MSP intervention: A different surplus -Harish Damodaran

-The Indian Express

The unprecedented procurement of pulses and oilseeds in the last couple of years has created problems — and opportunities.

If there’s one area in agriculture where the Narendra Modi government has probably broken fresh ground, it is in the procurement of pulses and oilseeds.
 
During the 2016-17 and 2017-18 agricultural years (July-June), the Central agencies — National Agricultural Cooperative Marketing Federation of India (Nafed), Small Farmers’ Agribusiness Consortium (SFAC) and Food Corporation of India (FCI) — together procured 18.78 lakh tonnes (lt) and 44.96 lt of pulses, plus 2.16 lt and 19.99 lt of oilseeds, respectively. a

This extent of procurement, under the Centre’s PSS (price support scheme) and PSF (price stabilisation fund) programmes, has never taken place before.
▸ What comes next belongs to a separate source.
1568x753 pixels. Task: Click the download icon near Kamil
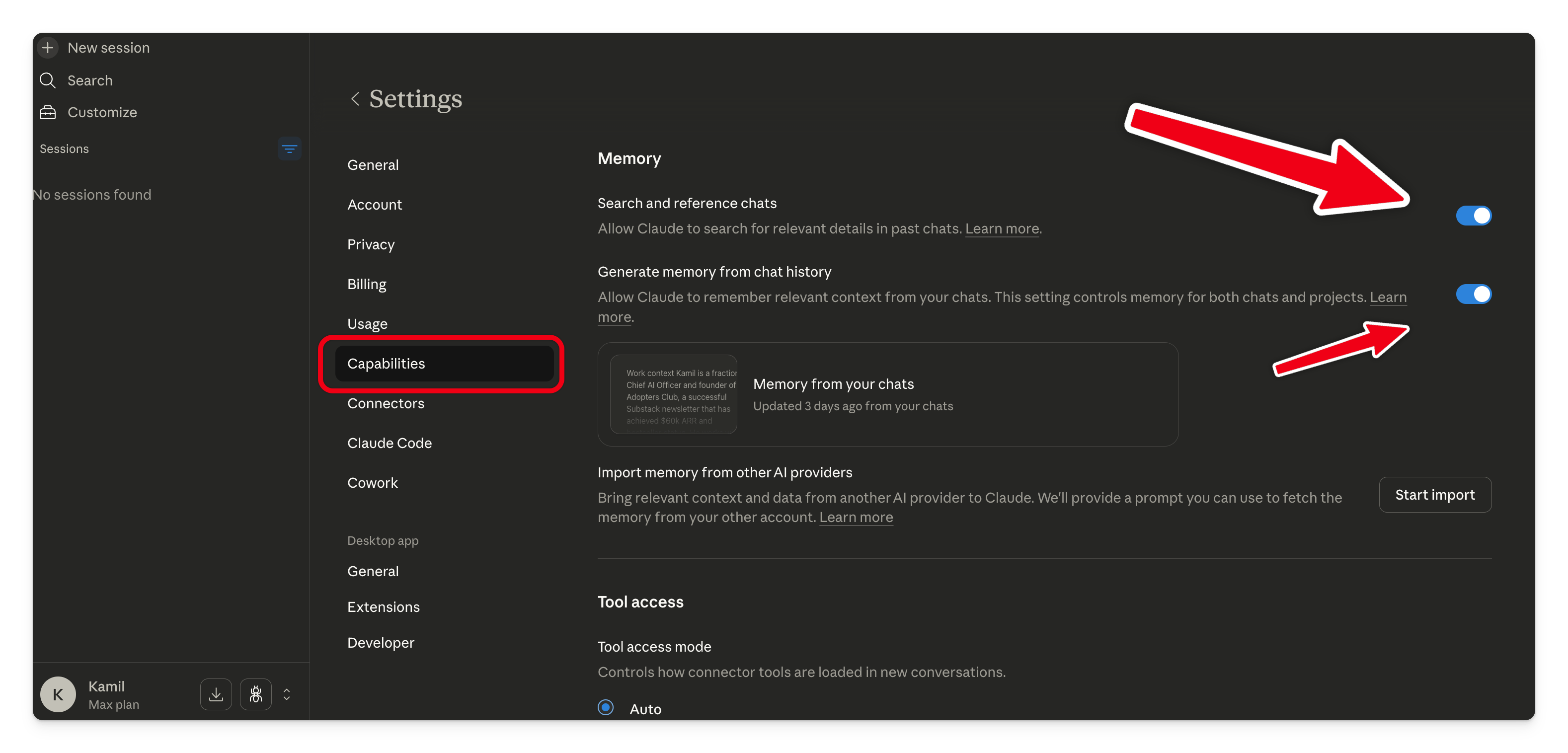[216, 694]
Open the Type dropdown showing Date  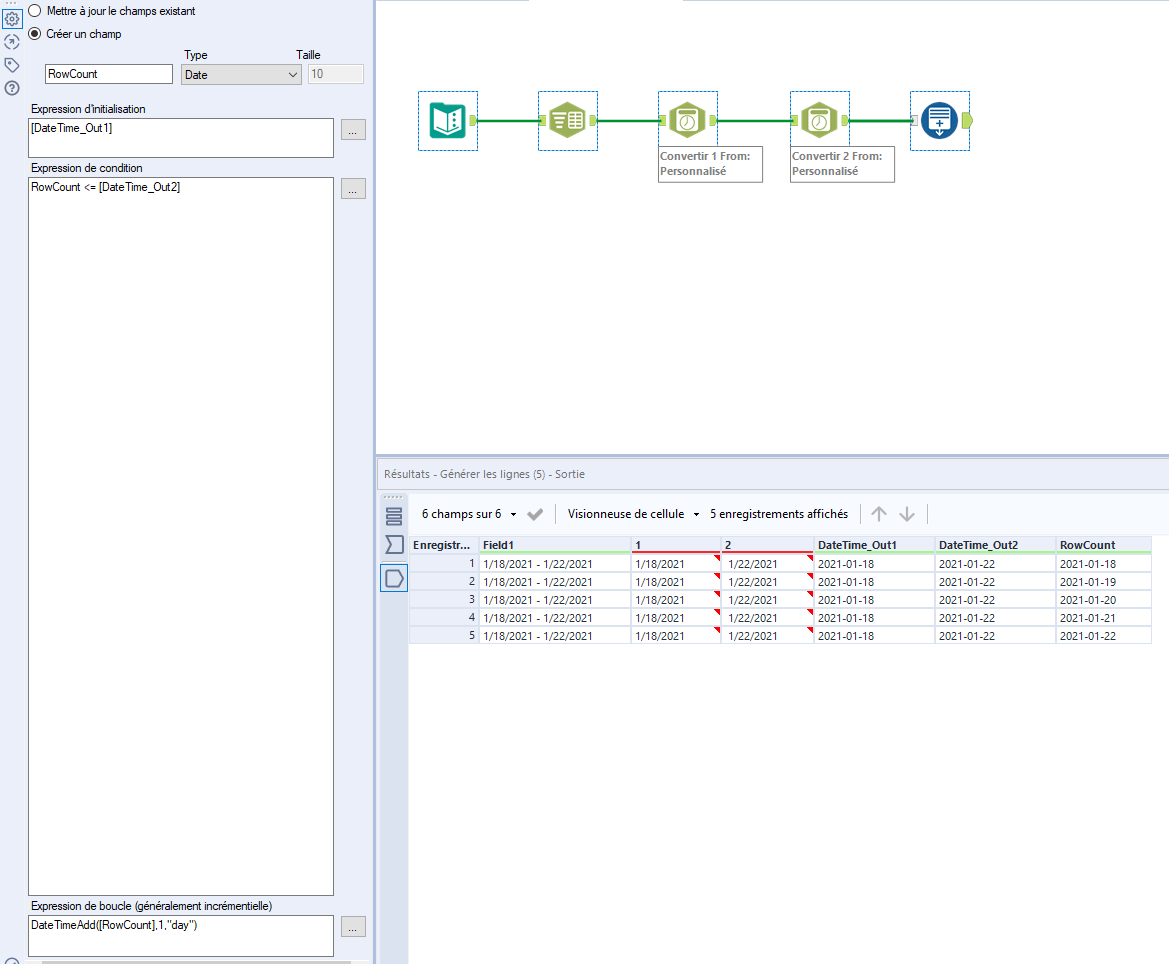(x=240, y=74)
There were years previously when significant quantities of particular pulses and oilseeds got bought — notably the 3.64 lt of chana (chickpea) and 3.61 lt of groundnut pods by Nafed and SFAC in 2013-14, when the Congress-led United Progressive Alliance was in power.
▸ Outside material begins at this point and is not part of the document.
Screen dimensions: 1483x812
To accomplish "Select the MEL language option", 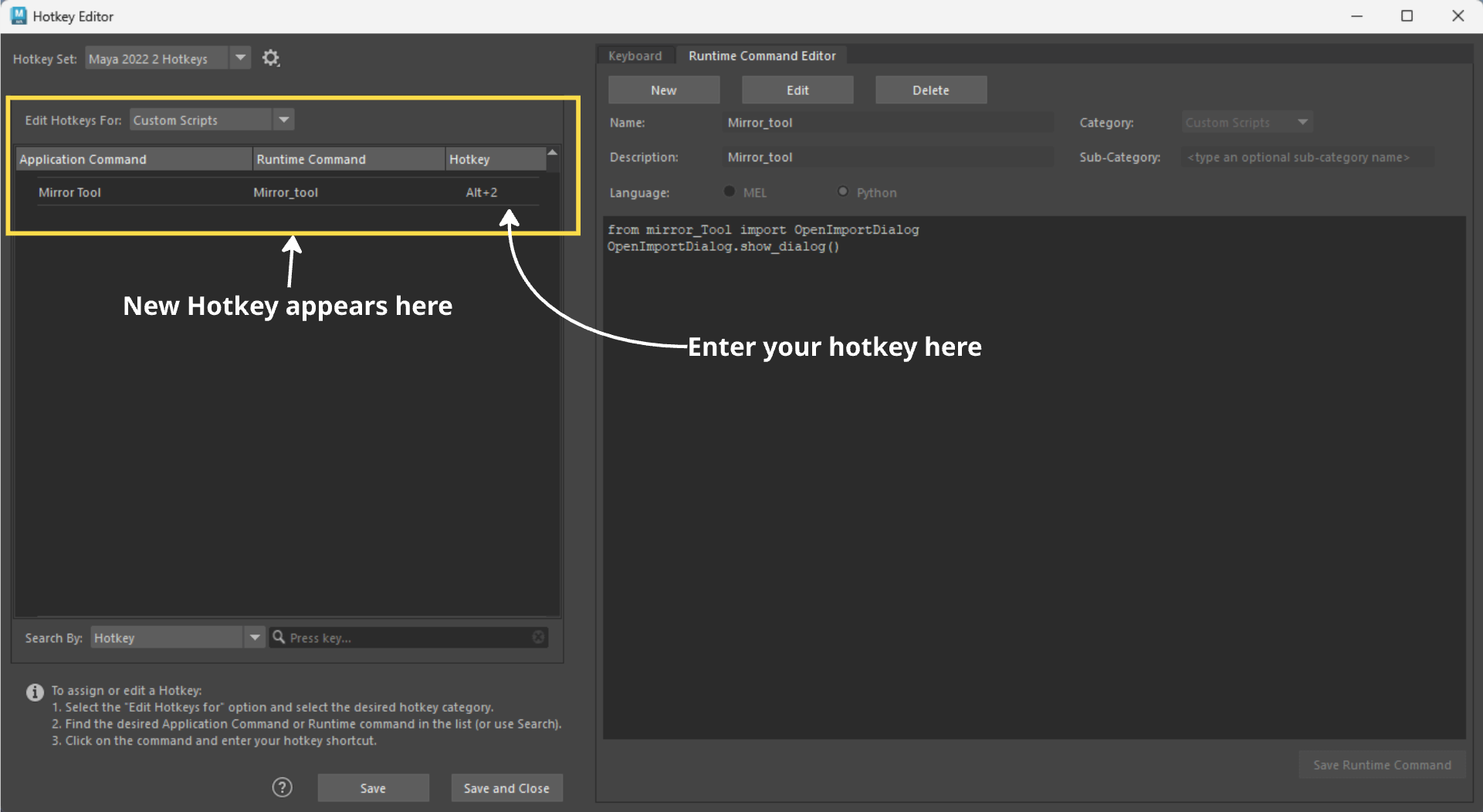I will 730,191.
But in the last two years, especially 2017-18, governmental purchases at minimum support prices (MSP) have been across the board for major pulses — arhar/tur (pigeon-pea), moong (green gram), urad (black gram), chana and masoor (lentil) — and oilseeds, including groundnut, rapeseed-mustard and soyabean (see table).

 
 
The bulk of this procurement has, interestingly, been carried out by an organisation that was in the red until recently, with accumulated losses of Rs 1,090.93 crore as of March 31, 2017 more than eroding its share capital and reserves of Rs 416.83 crore. Nafed, moreover, had unserviceable debts of over Rs 3,000 crore owed to commercial banks.